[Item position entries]
● ● ● ● ● ● ●

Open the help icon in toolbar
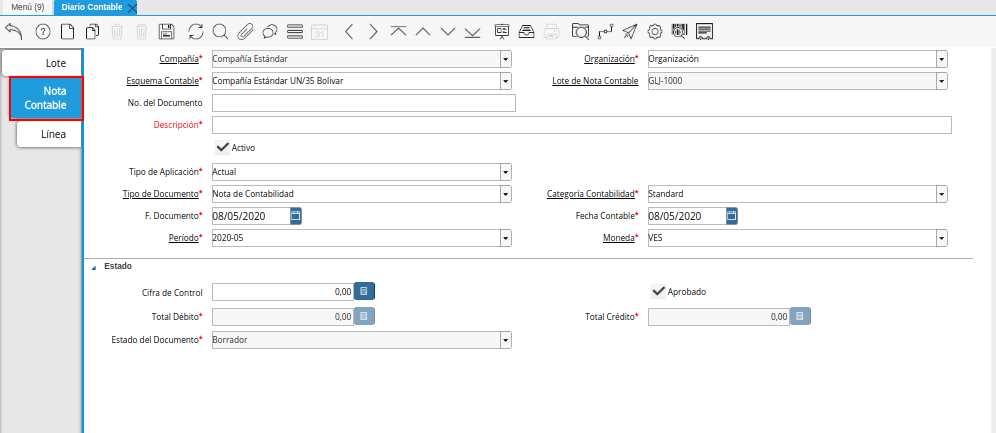This screenshot has height=433, width=996. click(x=42, y=32)
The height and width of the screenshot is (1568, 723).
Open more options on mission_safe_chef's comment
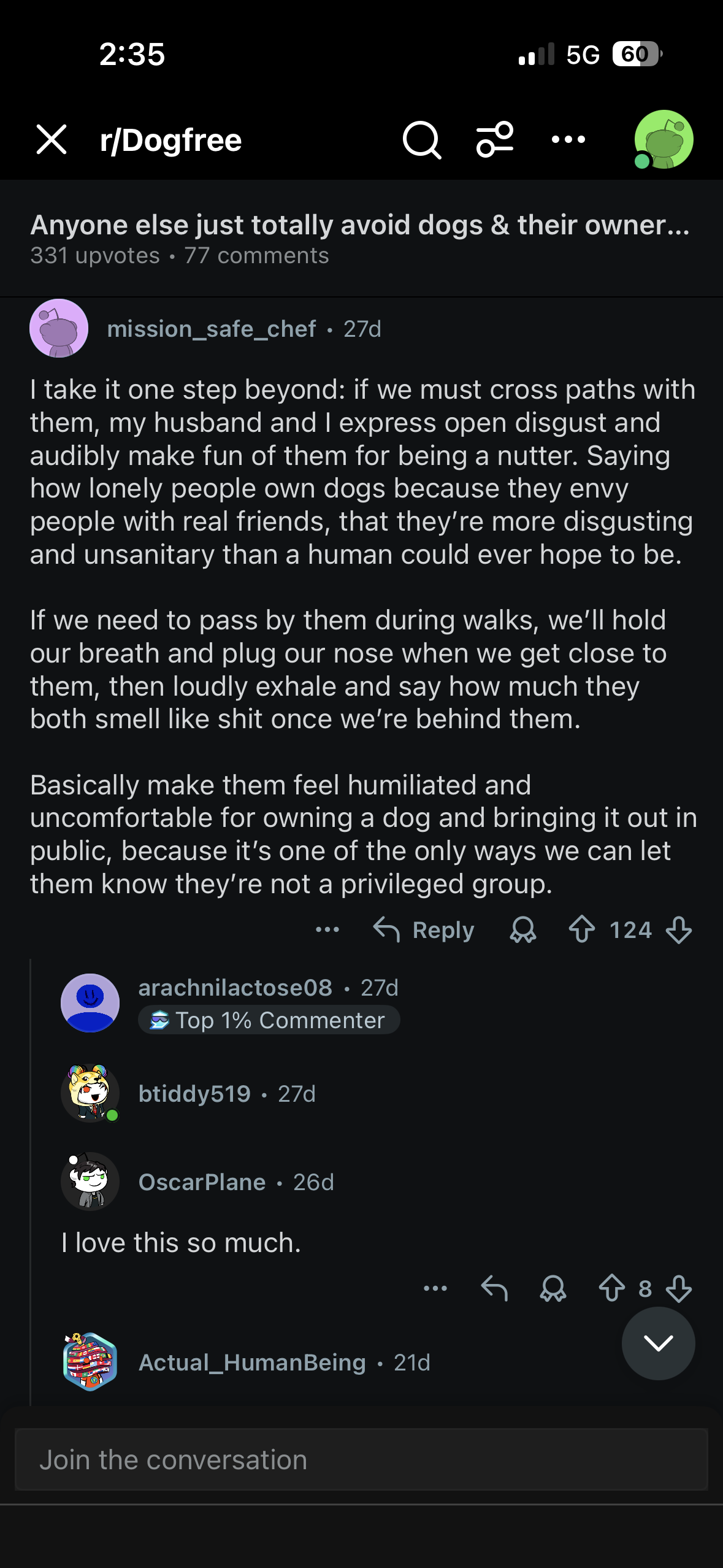click(327, 930)
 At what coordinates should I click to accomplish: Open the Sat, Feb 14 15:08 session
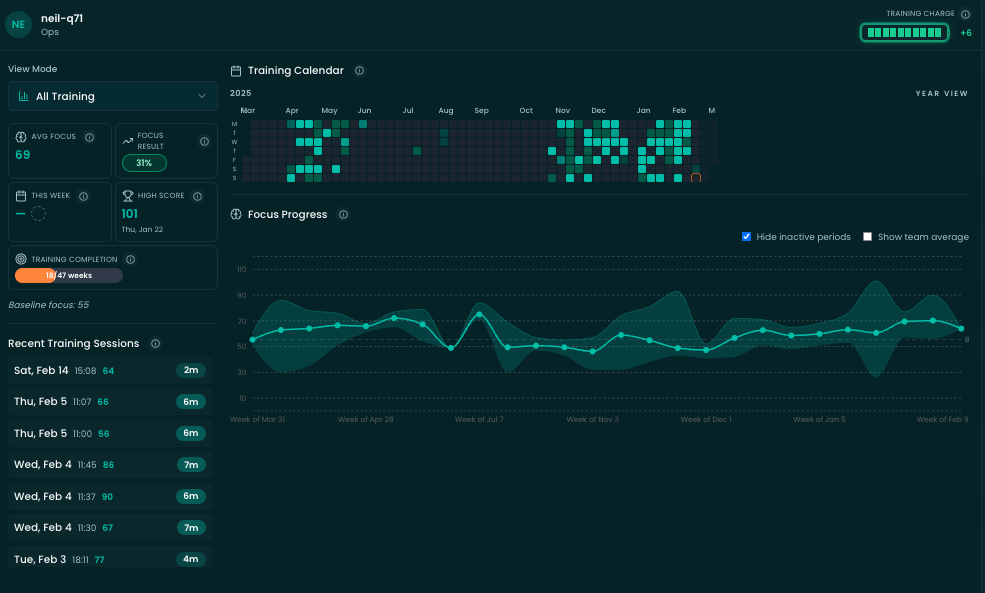[109, 371]
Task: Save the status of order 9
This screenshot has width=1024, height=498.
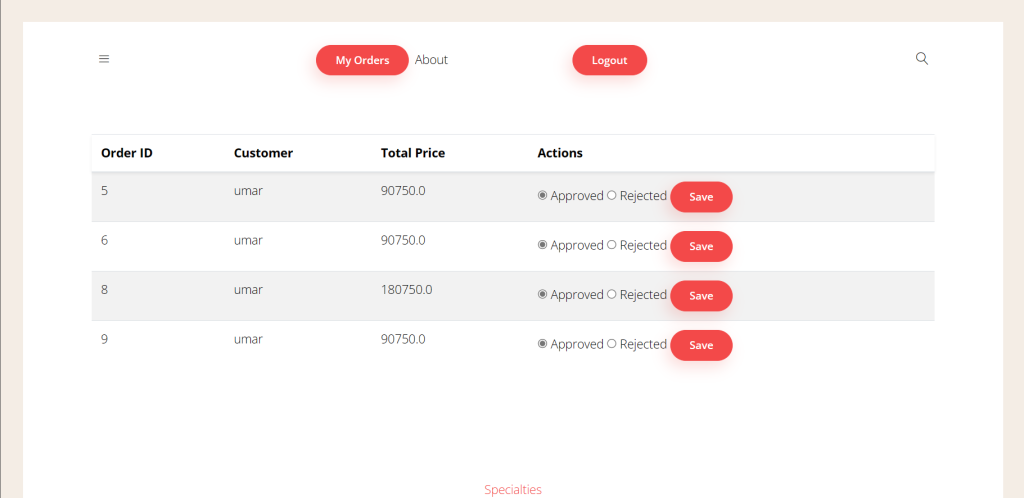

● ● ● ● ● ● ●

Task brief.
Rewrite the items above with every "Open" changed to "Tap" and nothing else altered, leaving out the pictures.

Task solution.
Tap the help icon in toolbar
This screenshot has height=433, width=996. click(x=42, y=32)
The height and width of the screenshot is (1568, 723).
Tap more options on mission_safe_chef's comment
click(327, 930)
 At what coordinates should I click to accomplish: Tap the Sat, Feb 14 15:08 session
[109, 371]
Task: Save the status of order 9
This screenshot has width=1024, height=498.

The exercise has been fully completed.